- Area: 632 km^{2} (244 sq mi) Ranked 8th of 26
- District HQ: Ballymena
- Catholic: 22.6%
- Protestant: 71.4%
- Country: Northern Ireland
- Sovereign state: United Kingdom
- Councillors: MLAs North Antrim DUP: 2 Sinn Féin: 1 TUV: 1 UUP: 1; MPs Ian Paisley Jr (DUP);
- Website: www.ballymena.gov.uk

= Ballymena (borough) =

District of Northern Ireland (1973–2015)

Ballymena is a former local government district with borough status in Northern Ireland. It was one of twenty-six districts created on 1 October 1973 and covered the town of Ballymena and the surrounding area which includes small towns including Broughshane, Cullybackey, Galgorm, Ahoghill and Portglenone. The borough had an area of 200 sqmi and a population of 64,044 according to the 2011 census. The borough had a central location within Northern Ireland and was served by the M2 motorway and with a station on the Belfast-Derry/Londonderry railway line.

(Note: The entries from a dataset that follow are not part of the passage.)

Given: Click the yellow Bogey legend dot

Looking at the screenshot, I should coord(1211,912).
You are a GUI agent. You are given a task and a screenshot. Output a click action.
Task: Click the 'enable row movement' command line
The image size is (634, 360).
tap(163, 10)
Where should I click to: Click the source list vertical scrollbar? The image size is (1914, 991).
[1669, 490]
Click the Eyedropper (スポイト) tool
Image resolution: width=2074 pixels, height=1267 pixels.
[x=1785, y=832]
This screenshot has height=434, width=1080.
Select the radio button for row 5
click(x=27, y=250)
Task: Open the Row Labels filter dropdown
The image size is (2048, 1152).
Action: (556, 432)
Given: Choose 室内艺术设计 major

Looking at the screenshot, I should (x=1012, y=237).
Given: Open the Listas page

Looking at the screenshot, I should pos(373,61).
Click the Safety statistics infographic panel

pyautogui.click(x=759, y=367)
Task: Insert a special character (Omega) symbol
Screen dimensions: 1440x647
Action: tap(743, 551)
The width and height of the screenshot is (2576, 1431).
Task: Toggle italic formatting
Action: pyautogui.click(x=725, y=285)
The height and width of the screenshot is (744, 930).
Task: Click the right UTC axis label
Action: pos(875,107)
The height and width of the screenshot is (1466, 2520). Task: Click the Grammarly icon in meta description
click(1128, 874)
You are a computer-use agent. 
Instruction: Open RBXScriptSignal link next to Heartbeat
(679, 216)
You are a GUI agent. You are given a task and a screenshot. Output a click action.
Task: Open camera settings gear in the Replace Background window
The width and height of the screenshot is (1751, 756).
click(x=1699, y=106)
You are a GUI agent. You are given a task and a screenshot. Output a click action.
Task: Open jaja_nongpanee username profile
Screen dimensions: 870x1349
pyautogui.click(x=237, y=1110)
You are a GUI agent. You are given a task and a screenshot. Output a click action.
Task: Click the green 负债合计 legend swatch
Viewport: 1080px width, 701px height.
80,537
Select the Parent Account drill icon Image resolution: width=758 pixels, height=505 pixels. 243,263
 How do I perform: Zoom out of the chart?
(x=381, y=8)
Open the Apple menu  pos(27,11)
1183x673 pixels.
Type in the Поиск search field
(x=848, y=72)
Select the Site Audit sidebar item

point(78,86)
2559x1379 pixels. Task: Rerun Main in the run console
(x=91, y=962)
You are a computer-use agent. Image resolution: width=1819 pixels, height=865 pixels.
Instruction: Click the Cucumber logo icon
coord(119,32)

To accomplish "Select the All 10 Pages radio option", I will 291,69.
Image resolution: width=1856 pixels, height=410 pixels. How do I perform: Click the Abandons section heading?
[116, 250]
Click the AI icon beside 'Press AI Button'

Belfast International Airport itself was only 18 mi away and the Belfast City Airport is 30 mi from Ballymena. It was also accessible to the seaports of Larne and Belfast, 20 and 27 mi away respectively. As of 2015 it has been replaced by Mid and East Antrim Borough Council.

==Parliamentary and assembly representation==
Together with the neighbouring Borough of Ballymoney and part of the District of Moyle, it formed the North Antrim constituency for elections to the Westminster Parliament and Northern Ireland Assembly.